=== INFORMATION PROVIDED ===

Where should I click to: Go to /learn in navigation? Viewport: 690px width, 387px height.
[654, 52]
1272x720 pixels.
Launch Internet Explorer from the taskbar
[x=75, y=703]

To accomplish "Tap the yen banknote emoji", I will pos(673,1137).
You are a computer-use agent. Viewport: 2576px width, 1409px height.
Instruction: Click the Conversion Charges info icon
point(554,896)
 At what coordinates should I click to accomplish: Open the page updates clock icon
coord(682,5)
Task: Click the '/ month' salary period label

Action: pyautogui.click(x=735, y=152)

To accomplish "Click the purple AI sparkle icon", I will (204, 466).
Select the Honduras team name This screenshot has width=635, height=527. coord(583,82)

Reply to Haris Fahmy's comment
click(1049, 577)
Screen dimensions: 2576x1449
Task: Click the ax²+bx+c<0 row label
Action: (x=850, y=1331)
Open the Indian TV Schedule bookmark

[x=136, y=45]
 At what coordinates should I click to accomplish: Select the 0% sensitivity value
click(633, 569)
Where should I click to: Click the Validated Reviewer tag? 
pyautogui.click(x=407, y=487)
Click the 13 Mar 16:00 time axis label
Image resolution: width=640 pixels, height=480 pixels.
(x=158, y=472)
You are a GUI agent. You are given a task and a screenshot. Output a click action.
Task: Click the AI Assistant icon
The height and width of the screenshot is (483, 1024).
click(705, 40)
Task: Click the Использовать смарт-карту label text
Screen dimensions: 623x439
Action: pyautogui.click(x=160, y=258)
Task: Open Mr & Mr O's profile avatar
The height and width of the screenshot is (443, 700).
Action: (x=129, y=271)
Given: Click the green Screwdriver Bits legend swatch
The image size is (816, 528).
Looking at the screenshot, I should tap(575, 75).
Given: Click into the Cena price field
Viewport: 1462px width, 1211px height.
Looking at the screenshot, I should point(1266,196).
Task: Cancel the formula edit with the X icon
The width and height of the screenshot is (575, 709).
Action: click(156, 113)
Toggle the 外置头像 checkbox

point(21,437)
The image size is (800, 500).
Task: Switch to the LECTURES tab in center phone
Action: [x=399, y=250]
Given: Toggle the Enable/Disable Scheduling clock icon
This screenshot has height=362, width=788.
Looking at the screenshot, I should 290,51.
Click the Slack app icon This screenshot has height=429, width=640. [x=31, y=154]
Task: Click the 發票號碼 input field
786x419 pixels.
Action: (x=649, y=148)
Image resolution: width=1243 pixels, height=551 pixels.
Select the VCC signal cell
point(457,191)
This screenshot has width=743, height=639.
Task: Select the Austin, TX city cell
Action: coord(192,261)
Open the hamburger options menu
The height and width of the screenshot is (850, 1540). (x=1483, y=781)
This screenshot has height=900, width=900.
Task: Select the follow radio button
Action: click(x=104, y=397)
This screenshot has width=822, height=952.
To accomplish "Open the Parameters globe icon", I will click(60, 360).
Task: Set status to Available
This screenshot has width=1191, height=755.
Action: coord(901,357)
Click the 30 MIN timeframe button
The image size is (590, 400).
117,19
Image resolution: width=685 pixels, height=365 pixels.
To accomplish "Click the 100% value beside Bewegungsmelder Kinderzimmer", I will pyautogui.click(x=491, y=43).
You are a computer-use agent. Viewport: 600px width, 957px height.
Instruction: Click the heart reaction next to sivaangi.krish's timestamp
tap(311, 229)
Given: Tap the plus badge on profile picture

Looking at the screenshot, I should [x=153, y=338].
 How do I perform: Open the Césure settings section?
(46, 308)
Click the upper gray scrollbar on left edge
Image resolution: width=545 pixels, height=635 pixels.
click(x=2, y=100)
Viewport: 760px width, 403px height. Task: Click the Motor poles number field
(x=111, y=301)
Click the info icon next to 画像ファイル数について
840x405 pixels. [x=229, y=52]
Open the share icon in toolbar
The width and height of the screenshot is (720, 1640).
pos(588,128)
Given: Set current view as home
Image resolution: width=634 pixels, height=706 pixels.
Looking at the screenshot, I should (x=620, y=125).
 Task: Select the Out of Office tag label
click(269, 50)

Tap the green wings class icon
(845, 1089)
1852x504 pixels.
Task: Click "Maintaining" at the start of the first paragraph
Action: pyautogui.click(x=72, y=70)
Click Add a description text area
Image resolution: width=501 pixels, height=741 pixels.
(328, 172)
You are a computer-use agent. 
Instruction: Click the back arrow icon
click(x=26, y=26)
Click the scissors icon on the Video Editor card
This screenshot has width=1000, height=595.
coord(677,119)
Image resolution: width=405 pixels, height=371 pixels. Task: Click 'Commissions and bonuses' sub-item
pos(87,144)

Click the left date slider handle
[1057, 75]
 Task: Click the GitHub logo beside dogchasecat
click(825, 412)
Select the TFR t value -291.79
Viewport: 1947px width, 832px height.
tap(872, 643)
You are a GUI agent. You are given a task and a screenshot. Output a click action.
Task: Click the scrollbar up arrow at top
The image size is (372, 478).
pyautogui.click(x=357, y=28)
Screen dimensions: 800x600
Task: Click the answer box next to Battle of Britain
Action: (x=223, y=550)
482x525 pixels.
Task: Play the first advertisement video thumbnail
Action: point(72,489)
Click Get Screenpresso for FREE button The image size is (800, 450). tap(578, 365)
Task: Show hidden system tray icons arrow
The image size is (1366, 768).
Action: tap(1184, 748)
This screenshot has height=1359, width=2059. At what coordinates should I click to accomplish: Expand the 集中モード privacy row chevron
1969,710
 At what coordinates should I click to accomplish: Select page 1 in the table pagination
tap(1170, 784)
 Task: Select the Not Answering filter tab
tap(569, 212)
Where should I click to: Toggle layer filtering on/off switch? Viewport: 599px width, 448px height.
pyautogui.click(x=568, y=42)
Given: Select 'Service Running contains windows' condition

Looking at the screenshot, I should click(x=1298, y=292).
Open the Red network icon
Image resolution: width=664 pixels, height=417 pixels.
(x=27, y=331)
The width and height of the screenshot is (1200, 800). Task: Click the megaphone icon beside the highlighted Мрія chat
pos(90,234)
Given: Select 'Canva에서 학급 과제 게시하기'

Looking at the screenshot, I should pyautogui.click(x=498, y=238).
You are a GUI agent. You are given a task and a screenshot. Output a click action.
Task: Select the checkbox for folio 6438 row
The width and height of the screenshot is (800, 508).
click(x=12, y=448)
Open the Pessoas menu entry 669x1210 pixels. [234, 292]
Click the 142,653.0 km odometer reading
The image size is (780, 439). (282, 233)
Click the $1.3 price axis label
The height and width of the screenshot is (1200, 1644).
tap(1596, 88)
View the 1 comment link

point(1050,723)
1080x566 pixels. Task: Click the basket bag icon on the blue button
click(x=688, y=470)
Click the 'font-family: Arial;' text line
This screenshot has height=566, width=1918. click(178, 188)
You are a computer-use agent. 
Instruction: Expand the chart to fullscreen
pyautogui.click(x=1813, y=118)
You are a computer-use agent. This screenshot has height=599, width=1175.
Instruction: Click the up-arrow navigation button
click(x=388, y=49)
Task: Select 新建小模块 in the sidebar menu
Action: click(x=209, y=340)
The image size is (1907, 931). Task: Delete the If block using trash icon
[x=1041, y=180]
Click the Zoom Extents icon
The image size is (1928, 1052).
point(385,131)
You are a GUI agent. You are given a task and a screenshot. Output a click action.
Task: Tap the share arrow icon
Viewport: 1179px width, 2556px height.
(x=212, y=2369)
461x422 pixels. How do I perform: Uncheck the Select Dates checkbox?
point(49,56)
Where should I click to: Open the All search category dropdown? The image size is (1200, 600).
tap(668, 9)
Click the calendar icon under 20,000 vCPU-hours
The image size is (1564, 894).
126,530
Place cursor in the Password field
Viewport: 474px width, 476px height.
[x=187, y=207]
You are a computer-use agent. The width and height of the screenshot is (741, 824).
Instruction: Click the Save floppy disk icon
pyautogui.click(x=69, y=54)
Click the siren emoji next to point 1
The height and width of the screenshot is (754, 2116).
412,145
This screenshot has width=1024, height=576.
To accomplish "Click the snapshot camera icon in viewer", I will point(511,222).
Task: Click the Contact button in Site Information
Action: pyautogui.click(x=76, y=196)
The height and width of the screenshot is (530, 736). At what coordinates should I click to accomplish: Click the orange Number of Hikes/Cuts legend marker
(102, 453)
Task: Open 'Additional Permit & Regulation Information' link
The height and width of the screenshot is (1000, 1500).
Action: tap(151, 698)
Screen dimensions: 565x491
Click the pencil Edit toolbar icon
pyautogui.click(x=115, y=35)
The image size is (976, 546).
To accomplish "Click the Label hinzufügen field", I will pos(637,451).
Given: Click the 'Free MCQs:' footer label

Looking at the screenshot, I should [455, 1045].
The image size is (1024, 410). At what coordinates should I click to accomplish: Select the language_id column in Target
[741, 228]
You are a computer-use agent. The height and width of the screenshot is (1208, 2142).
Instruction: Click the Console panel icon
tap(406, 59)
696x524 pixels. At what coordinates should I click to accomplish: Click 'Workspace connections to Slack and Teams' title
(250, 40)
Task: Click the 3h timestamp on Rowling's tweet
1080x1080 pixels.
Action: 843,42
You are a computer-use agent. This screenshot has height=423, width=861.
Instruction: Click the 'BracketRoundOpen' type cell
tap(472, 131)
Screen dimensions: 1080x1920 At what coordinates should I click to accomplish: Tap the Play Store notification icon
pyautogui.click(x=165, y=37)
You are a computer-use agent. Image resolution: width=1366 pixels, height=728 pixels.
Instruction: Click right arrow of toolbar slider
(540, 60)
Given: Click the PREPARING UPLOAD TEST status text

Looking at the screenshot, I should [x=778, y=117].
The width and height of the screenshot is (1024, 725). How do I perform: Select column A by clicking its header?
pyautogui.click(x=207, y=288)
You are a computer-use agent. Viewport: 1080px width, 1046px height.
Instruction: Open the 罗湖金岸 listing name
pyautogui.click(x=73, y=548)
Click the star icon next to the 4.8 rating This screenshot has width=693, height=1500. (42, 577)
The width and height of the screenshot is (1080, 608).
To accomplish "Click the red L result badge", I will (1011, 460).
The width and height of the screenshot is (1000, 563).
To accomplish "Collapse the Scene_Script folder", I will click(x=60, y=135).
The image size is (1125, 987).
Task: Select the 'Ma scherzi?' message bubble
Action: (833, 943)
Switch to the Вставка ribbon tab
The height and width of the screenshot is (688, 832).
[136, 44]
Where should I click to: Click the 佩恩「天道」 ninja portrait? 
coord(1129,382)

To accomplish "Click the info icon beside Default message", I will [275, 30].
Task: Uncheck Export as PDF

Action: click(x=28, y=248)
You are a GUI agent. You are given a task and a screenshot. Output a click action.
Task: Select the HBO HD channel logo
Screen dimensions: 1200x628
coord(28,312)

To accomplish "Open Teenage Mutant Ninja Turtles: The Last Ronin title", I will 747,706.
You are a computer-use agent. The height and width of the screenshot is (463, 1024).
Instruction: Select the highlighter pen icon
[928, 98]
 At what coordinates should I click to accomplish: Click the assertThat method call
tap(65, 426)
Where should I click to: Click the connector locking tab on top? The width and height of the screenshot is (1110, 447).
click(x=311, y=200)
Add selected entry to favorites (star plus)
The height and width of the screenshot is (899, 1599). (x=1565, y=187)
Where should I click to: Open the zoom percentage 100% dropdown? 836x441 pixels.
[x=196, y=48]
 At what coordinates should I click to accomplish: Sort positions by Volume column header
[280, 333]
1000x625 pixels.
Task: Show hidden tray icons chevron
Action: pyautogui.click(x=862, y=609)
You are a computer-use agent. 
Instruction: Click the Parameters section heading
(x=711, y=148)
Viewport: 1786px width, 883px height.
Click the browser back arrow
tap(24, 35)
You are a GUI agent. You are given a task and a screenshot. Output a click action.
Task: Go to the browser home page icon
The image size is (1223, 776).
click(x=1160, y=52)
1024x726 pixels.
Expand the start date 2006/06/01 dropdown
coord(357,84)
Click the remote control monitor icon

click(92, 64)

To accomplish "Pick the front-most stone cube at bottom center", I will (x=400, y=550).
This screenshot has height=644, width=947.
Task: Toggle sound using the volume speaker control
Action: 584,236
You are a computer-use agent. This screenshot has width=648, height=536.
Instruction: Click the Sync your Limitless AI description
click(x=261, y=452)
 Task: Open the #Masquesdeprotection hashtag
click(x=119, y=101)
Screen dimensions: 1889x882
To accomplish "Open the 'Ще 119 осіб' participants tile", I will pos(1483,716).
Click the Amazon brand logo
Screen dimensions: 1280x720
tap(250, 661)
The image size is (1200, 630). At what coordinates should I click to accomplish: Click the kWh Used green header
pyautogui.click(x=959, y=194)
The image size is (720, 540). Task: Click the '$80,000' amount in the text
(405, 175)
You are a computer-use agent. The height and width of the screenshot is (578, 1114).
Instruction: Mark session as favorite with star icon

===

* TRY IT: Return the lines containing "home", taking each one from the listing.

* RESULT OF THE EXERCISE:
Given: Set current view as home
Task: Go to the browser home page icon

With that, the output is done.